The Chapucal well field is situated near the community of Recinto Rio Verde in the Santa Elena Peninsula of Ecuador, nearly midway between Guayaquil and the resort community of Salinas.  The Chapucal well field supplied all of the domestic and industrial water requirements for CEPECA and its Tigre and Cautivo refineries as well as for the Gulf Refinery at La Libertad to the west.  Insufficient supplies of water were responsible for closure of these refineries in the past, causing a national emergency.  Figure 1 shows the general location of the Chapucal well field. 

The Chapucal well field contains wells on the western side of the Rio Verde which belong to CEPECA.  The municipality of Salinas owns the wells on the eastern side of the Rio Verde.  Both CEPECA and Salinas were in dire need of additional ground-water supplies and higher capacity water wells.


The Tablazo is a mixed continental-fluviatile, near-shore, Pleistocene deposit of loose sands, shelly sandstone, and occasionally well-cemented limestone, deposited over extensive areas of the Santa Elena Peninsula of Ecuador.  Remnants of Tablazo limestone are seen at San Juan in the Progreso Basin.  The area of major Tablazo development is in the Engunga -Engabao and Chanduy -San Rafael - Juan Montalvo area west of the Chanduy Hills to beyond Atahualpa and Ancon farther west.. 

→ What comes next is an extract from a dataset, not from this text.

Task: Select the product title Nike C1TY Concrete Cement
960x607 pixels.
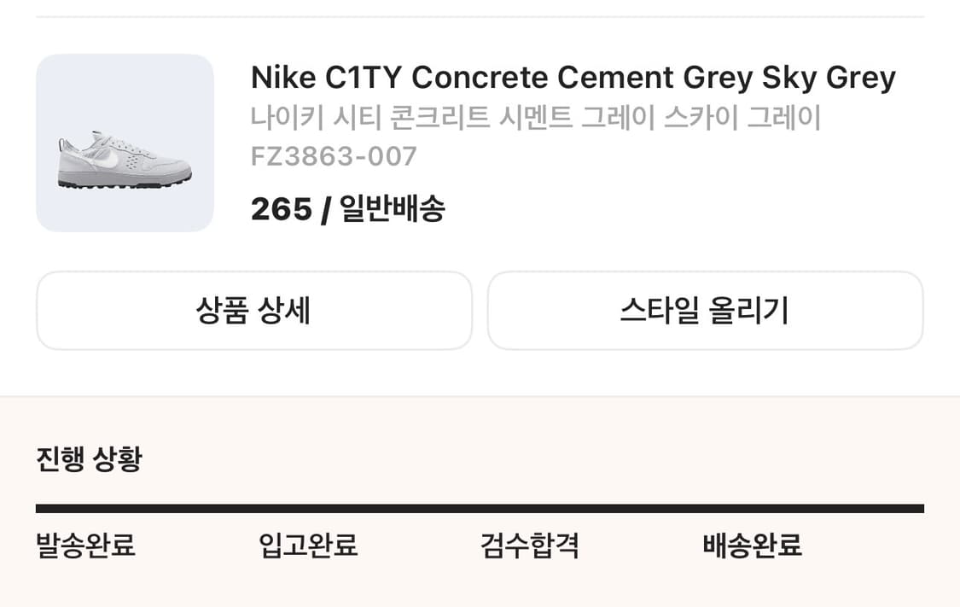Action: pyautogui.click(x=572, y=77)
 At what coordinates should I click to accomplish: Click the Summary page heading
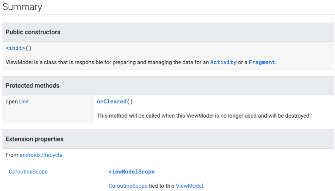(22, 7)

The Chapucal well field is centered within the Chanduy - San Rafael - Juan Montalvo - Atahualpa area.  Here the Tablazo occurs as a pinkish to pale-brown, hard, calcareous sandstone and coarse conglomerate with very shelly horizons.  Between the Rio Verde and Zapotal, thick, coarse, gravel beds are exposed in a quarry along the Guayaquil - Salinas road.  At Julio Moreno and Atahualpa the Tablazo appears to be comprised of buff, friable , sandy beds.  At Atahualpa, numerous hand-dug wells are constructed into yellowish, soft Tablazo sands. 

The Tablazo was deposited on an old erosional surface.  This surface truncates many older structural features such that the base of the Tablazo in the Chanduy - San Rafael - Juan Montalvo - Atahualpa  area rests in angular unconformity above beds of San Jose Shale, Atlanta (Azucar) Sandstone, Socorro Formation, and Seca Shale.  The distribution of sediment at the base of the Tablazo was compiled from test-well data. 

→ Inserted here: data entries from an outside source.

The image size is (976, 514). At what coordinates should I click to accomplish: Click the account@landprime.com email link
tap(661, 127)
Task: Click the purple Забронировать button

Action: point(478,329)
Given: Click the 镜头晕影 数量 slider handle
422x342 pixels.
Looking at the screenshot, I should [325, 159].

The erosional surface on which the Tablazo was deposited was irregular and as a result the Tablazo thickness varies extensively. 

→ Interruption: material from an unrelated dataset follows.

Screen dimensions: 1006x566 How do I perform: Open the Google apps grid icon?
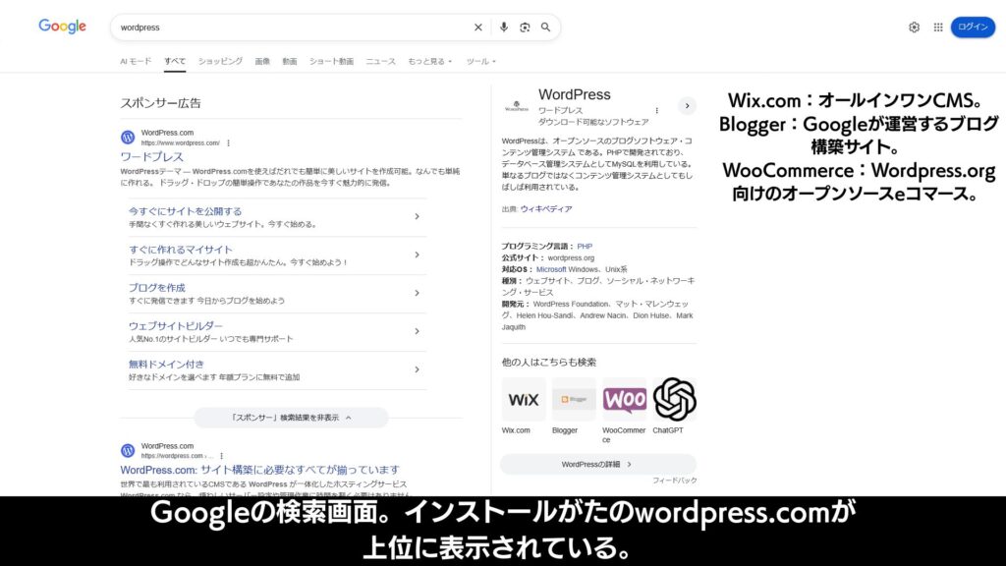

Busk (1941), of British Controlled Oilfields, Ltd., studied the geology of the Ancon oilfield and its nearby areas.  Busk included information on the water-bearing characteristics of the Tablazo deposits in the Chapucal area. 

Water in the Tablazo generally occurs under unconfined conditions.  However, notes made by drillers and geologists suggest that there is a basal conglomerate of the Tablazo and that some water is confined beneath it.  In a letter dated March 4, 1943, the to General Manager of Ecuador Oilfields, Ltd., Busk mentions that a hand-dug well at Chapucal "struck water at 38 feet (11.6 m) in sandstone of Oligocene age underlying a very hard shell bed at the base of the Tablazo." 

In June, 1947, L.A. Spens, Resident Geologist for Ecuador Oilfields, Ltd. conducted a number of aquifer performance tests (APTs) using the Chapucal wells.  Of the 12 wells in existence at that time, water levels rose in all wells above the depth at which water was first encountered. 

Studies carried out by Hydrotechnics (1974) for the Empressa Municipal de Agua Potable de Guayaquil and the Salinas City Council evaluated all APT data and established the general direction of ground-water flow at the Chapucal well field from north to south.  The transmissivity values in Table 1 were estimated from specific capacity data.  Where more than one specific capacity value was given for a well, the value determined at the lowest pumping rate was used.


We ranked the nine transmissivity values from the lowest value to the highest.  We calculated the Weibull plotting position i/(n+1) that equals the average exceedance probability of the ranked observations and are probability-unbiased plotting positions.  This data is plotted in Figure 2. 

To test whether the frequency distribution of the transmissivity values is lognormal, natural logarithms of the transmissivity data were determined and plotted on the same graph.  The plot of the natural logarithms seems to fit the observed data. 

To test the statistical significance of the fit, we used the Kolmogorov-Smirnov test because we have only nine transmissivity values.  The K-S test is an exact method. 

The maximum absolute value of exceedance between the observed and the calculated transmissivity values was 0.0184.  For n = 9 observations, the one-tailed K-S test statistic for an a = 0.10 is 0.339.  The exceedance value of 0.0184 falls well below the critical exceedance value and we cannot reject the "Ho" null hypothesis that the observed transmissivity values fall outside of the expected values.


We conclude that the spatial transmissivity distribution within the Tablazo Formation is well characterized by a lognormal probability density function.  Successful ground-water exploration must locate the zones of high transmissivity that occur in the buried subcrop valleys.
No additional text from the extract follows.